For you trans folks who are planning on visiting Canada soon or in the near future, if you're asked by Canadian Border Services Agency officers to do a strip search and you're apprehensive about it, a new option is available for you per recently created guidelines.
Due to questions from field officers concerning what to do in those cases, the CBSA adopted special strip
search rules back in August for travellers who've had SRS, are pre-operative or non-operative, intersex or who feel neither fully male nor female.
The person can choose the split search option, in which a female officer
conducts half the search while the male officer does the second half.
It was created according to Canadian Border Services Agency senior media spokeswoman Esme Bailey after it was pointed out the CBSA agency manuals originally gave no information to officers about how
to handle strip searches when the subject was transsexual or
intersexed.
"The development of the changes to the policy was a proactive effort
by the CBSA to ensure consistency with other law enforcement agencies
and to resolve this gap in our policy," Bailey said
.
The policy was guided by a 2006 Ontario Human Rights Tribunal decision filed by transwoman Rosalyn Forrester.

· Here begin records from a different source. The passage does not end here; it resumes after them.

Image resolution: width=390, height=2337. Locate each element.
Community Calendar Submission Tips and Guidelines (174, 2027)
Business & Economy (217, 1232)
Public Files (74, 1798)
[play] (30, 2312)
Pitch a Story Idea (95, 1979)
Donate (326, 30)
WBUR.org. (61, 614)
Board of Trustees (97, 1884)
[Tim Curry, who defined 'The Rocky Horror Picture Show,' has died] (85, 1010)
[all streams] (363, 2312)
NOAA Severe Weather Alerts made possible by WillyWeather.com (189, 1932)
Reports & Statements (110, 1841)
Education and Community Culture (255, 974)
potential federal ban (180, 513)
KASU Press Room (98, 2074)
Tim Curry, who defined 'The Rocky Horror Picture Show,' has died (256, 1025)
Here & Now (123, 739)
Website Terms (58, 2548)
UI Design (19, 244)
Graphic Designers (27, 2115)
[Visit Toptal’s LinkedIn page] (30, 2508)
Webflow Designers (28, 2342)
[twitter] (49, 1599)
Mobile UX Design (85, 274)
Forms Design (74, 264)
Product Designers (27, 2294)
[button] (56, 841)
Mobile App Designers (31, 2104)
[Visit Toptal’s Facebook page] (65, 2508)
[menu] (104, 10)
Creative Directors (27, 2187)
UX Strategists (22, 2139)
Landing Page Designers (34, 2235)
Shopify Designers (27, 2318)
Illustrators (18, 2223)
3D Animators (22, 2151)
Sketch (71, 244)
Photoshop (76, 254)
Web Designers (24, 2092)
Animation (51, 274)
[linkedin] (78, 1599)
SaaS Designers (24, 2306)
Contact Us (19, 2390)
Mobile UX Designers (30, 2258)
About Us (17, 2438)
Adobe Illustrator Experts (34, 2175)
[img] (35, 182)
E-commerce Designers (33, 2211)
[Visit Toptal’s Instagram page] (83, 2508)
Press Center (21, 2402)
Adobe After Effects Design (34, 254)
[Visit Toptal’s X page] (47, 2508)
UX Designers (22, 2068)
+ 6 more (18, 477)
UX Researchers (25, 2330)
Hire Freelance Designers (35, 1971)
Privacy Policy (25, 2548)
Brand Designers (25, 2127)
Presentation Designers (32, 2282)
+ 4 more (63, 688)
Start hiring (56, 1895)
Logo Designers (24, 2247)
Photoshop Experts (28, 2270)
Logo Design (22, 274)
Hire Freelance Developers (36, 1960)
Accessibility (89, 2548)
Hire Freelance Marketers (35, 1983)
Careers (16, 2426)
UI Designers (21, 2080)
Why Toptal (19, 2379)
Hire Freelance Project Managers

She complained of feeling humiliated by strip searches conducted on her by a male
officer from Peel Regional Police near Toronto in 1999 and 2001.
The Canadian Border Service Agency has conducted more than 2,000 strip searches this year according to Bailey, but there are no statistics available as to how many were split
searches.
But know that if for some reason you're asked to do so by a CBSA officer while in the process of entering Canada, the option is available to you.